> _Task to carry out_
Match the string "computer" against each line below, and copy every line that matches.

> _Exercise data_
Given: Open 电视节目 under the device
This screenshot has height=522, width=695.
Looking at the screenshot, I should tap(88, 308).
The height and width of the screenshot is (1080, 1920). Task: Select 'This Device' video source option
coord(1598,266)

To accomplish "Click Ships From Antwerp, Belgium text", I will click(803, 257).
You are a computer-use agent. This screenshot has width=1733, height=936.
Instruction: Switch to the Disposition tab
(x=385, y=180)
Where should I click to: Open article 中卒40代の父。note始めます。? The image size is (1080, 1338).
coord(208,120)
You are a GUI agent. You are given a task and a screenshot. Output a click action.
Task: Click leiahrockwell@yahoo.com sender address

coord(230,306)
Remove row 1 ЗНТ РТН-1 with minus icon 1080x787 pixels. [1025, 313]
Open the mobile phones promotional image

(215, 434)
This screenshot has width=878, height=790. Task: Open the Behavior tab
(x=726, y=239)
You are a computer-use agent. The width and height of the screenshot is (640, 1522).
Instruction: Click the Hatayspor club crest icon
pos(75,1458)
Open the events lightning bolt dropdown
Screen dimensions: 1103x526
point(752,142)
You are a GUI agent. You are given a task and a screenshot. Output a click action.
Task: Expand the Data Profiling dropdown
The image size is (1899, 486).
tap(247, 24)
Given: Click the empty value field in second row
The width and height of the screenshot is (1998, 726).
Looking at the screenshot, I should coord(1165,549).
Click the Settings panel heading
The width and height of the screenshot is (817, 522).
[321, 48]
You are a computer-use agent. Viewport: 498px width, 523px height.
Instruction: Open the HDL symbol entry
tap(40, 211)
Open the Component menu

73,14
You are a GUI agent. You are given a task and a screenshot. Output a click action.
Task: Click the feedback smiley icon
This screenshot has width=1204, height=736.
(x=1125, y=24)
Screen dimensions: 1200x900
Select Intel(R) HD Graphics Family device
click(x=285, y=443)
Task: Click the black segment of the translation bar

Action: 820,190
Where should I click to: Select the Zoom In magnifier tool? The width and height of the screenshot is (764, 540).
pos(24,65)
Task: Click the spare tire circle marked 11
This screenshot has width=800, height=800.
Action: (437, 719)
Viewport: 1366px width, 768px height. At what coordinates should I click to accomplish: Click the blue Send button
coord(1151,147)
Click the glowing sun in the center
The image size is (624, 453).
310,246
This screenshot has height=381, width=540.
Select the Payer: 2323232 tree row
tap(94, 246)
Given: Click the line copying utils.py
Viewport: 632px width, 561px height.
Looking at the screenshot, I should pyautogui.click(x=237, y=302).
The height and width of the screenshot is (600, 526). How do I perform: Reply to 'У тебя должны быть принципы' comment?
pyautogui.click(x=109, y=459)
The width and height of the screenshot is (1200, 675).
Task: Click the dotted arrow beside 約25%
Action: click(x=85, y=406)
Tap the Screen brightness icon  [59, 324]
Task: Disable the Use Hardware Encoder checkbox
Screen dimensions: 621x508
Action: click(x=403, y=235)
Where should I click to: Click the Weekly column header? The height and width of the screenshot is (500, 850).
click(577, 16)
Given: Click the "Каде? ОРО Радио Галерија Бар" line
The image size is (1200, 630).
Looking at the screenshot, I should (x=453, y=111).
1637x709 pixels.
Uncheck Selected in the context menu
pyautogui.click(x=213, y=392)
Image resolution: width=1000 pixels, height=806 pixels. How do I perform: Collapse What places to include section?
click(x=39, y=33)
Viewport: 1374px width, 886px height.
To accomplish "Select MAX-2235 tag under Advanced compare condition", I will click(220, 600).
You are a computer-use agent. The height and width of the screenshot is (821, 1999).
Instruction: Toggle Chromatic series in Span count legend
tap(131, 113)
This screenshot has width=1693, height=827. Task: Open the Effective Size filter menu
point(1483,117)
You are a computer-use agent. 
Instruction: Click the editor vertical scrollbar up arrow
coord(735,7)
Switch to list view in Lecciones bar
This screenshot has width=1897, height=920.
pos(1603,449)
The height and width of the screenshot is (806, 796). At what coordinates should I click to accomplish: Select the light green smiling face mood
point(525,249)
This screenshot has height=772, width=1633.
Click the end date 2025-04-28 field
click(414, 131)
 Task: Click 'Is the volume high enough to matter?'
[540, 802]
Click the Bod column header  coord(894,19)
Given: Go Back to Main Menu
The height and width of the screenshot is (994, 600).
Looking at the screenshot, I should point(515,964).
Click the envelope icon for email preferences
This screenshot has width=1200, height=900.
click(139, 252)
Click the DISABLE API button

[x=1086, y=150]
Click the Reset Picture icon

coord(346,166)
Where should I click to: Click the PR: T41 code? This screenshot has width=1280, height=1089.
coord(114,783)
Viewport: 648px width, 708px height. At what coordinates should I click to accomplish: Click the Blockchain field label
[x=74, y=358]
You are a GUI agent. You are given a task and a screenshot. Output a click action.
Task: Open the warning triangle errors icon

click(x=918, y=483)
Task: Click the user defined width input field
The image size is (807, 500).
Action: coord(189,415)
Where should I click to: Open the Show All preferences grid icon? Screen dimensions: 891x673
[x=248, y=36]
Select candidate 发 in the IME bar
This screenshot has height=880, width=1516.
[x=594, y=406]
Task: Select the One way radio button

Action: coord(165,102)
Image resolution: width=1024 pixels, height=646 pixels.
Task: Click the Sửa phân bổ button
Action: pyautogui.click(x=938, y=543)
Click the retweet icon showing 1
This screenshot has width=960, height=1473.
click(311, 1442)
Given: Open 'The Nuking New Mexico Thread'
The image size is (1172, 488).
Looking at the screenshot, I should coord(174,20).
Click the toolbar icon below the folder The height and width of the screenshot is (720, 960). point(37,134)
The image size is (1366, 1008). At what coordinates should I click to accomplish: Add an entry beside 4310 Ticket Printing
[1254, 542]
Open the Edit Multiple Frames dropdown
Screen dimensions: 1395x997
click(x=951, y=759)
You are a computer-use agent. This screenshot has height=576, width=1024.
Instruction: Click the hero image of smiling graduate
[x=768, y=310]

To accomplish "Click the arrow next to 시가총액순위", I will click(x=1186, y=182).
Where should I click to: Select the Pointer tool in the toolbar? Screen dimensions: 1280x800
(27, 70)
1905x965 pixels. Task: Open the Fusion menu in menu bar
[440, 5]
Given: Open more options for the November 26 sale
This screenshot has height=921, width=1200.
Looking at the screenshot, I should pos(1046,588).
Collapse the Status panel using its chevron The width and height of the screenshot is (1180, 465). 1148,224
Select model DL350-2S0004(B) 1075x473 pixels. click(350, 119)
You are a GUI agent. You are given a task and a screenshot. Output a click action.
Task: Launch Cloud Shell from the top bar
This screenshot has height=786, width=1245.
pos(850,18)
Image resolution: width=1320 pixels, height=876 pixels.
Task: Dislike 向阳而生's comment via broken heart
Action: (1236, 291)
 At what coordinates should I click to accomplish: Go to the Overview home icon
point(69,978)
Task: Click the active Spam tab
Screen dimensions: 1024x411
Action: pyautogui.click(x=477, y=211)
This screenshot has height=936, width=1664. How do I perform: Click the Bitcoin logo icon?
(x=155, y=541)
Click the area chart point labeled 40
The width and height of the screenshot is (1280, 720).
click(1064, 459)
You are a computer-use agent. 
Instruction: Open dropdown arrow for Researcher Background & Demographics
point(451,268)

> _Answer space_
You are a computer-use agent. This screenshot has width=1733, height=936.
You are a computer-use agent. The width and height of the screenshot is (640, 1522).
You are a computer-use agent. Viewport: 498px width, 523px height.
You are a computer-use agent. The height and width of the screenshot is (821, 1999).
You are a computer-use agent. 
You are a computer-use agent. This screenshot has height=576, width=1024.
You are a computer-use agent. 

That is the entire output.